The accused’s argument assumes that the victim would have given the same evidence at trial regarding her virginity as she did at the preliminary inquiry—and assumes that her definition of “virgin” is based on vaginal sexual intercourse. No evidence was given as to what this term meant to her. With respect to the victim’s comment in her police statement about this being her first time, that was expressed as something she had said to the accused during the assault, not necessarily as a fact. Indeed, in that statement, in response to a question as to whether anything like this had ever happened before, she said “like it was only once, but that was not from him, it was from someone else.”
In any event, Dr. Plourde states that chlamydia can be contracted through “sexual contact with the penis, vagina, mouth or anus of an infected partner.” Thus, the evidence that the victim had chlamydia does not necessarily reveal a “clear contradiction” or “blatant lie” about her not having previously had vaginal intercourse, as argued by the accused.
Moreover, if the victim had agreed at trial that she previously lied about being a virgin, this evidence would simply have affected her credibility on a collateral issue—a collateral issue of intense privacy, especially to a
15-year-old girl. As stated by Karakatsanis J in RV, “Inquiries into any individual’s sexual history are highly intrusive. The threat to the complainant’s dignity and privacy is even higher when the proposed questions surround the conduct of a 15-year-old” (at para 68).

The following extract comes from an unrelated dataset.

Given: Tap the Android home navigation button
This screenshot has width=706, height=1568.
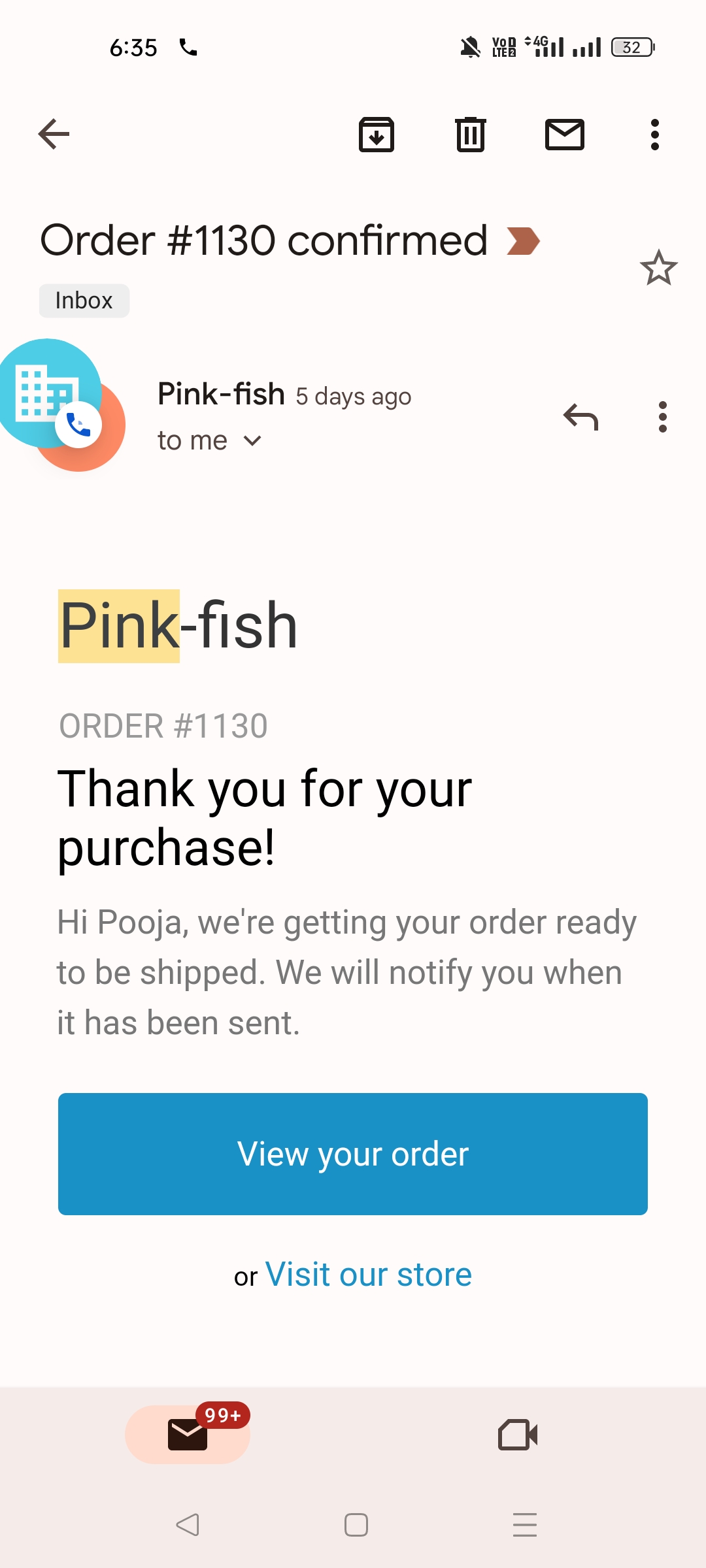Looking at the screenshot, I should (356, 1525).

Finally, it is difficult to see how collateral evidence as to the victim “lying about being a virgin” could reasonably be expected to have affected the verdict. The trial judge found that the victim was unshaken, during an extensive cross-examination, on her key allegations against the accused. He recognized inconsistencies in her evidence, but nonetheless accepted it. He reasonably accepted her explanation for having lied to the police about her mother’s whereabouts, namely that she did not want her three younger brothers to be placed in foster care. The trial judge also found that the injuries to the victim’s genitals and rectal area strongly corroborated her description of the incident.